Rede bilionária de lavagem de dinheiro ligada a tráfico e fraudes chega ao STF
Rede bilionária de lavagem de dinheiro ligada a tráfico e fraudes chega ao STF

Rede bilionária de lavagem de dinheiro ligada a tráfico e fraudes chega ao STF

Operação Saturno desvenda esquema complexo que misturou dinheiro do tráfico, fraudes previdenciárias e operações financeiras suspeitas. Uma intricada rede de lavagem de dinheiro, que teria movimentado a impressionante cifra de R$ 48 bilhões em um período de apenas cinco anos, levou a Polícia Civil de São Paulo a encaminhar um inquérito ao Supremo Tribunal Federal […]

Resumo

Operação Saturno desvenda esquema complexo que misturou dinheiro do tráfico, fraudes previdenciárias e operações financeiras suspeitas.

Uma intricada rede de lavagem de dinheiro, que teria movimentado a impressionante cifra de R$ 48 bilhões em um período de apenas cinco anos, levou a Polícia Civil de São Paulo a encaminhar um inquérito ao Supremo Tribunal Federal (STF).

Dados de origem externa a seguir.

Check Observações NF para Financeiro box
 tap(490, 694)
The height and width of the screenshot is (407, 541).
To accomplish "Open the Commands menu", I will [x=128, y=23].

A investigação, batizada de Operação Saturno, revelou conexões entre o tráfico de drogas, fraudes envolvendo o Banco Master e esquemas relacionados a aposentadorias do INSS. O caso está sob supervisão do ministro André Mendonça.

As informações foram apuradas pela equipe de repórteres da Gazeta do Povo.

Do tráfico de drogas a um esquema financeiro paralelo

A descoberta deste emaranhado financeiro teve início em 2024, a partir da prisão em flagrante de um traficante que portava drogas e R$ 100 mil em dinheiro vivo. A partir dessa apreensão, os investigadores obtiveram autorização judicial para examinar as contas bancárias do suspeito e de seu fornecedor. O que parecia ser um caso isolado de tráfico se desdobrou em uma vasta investigação sobre transações financeiras ilícitas. Seguindo o rastro do dinheiro, a polícia identificou que recursos oriundos do tráfico eram repassados através de contas de “laranjas” para empresas especializadas em ocultar valores ilegais. O Conselho de Controle de Atividades Financeiras (Coaf) corroborou a magnitude das operações, apontando a movimentação de R$ 48 bilhões pelo grupo em cinco anos.

Banco Master e fintechs como elos na lavagem de dinheiro

A investigação aponta que o dinheiro proveniente da venda de entorpecentes passava por diversas empresas antes de chegar a instituições financeiras. Um exemplo citado é o repasse de R$ 7,5 milhões do tráfico para a fintech Nexpay, que realiza pagamentos para sites chineses. Para remeter esses valores ao exterior, a Nexpay utilizava o Banco Master em operações de câmbio. Além disso, a empresa Wave, também sob suspeita de lavar dinheiro, enviou quase R$ 1 milhão a um grupo que mantinha fundos no Master e que estaria, segundo a apuração, ligado ao financiamento de um filme sobre o ex-presidente Jair Bolsonaro.

Fraudes no INSS se conectam à rede investigada

A ligação com as fraudes previdenciárias do INSS surgiu por meio de repasses financeiros entre consultorias e empresas de fachada. Uma empresa ligada ao lobista Antônio Carlos Antunes, conhecido como “Careca do INSS”, transferiu R$ 13,7 milhões para a Arpar Administração. Esta, por sua vez, teria enviado dinheiro para outras cinco firmas suspeitas de receber recursos diretamente do tráfico de drogas. Essa rede envolvendo a Arpar é considerada peça-chave para a mistura de dinheiro de diferentes atividades criminosas, dificultando a rastreabilidade das origens.

O papel dos “laranjas” e operadores financeiros

O inquérito indiciou oito pessoas que teriam controlado o que foi denominado “sistema financeiro paralelo”. Esses indivíduos ofereciam serviços que iam desde a abertura de contas fraudulentas até a compra de criptomoedas e a realização de câmbio ilegal. Para manterem-se ocultos, utilizavam documentos de trabalhadores de baixa renda para abrir empresas de fachada. Essas pessoas, os “laranjas”, recebiam pagamentos mensais de cerca de R$ 2 mil apenas para cederem seus nomes, sem ter conhecimento de que suas identidades eram usadas para movimentar bilhões de reais provenientes de atividades criminosas.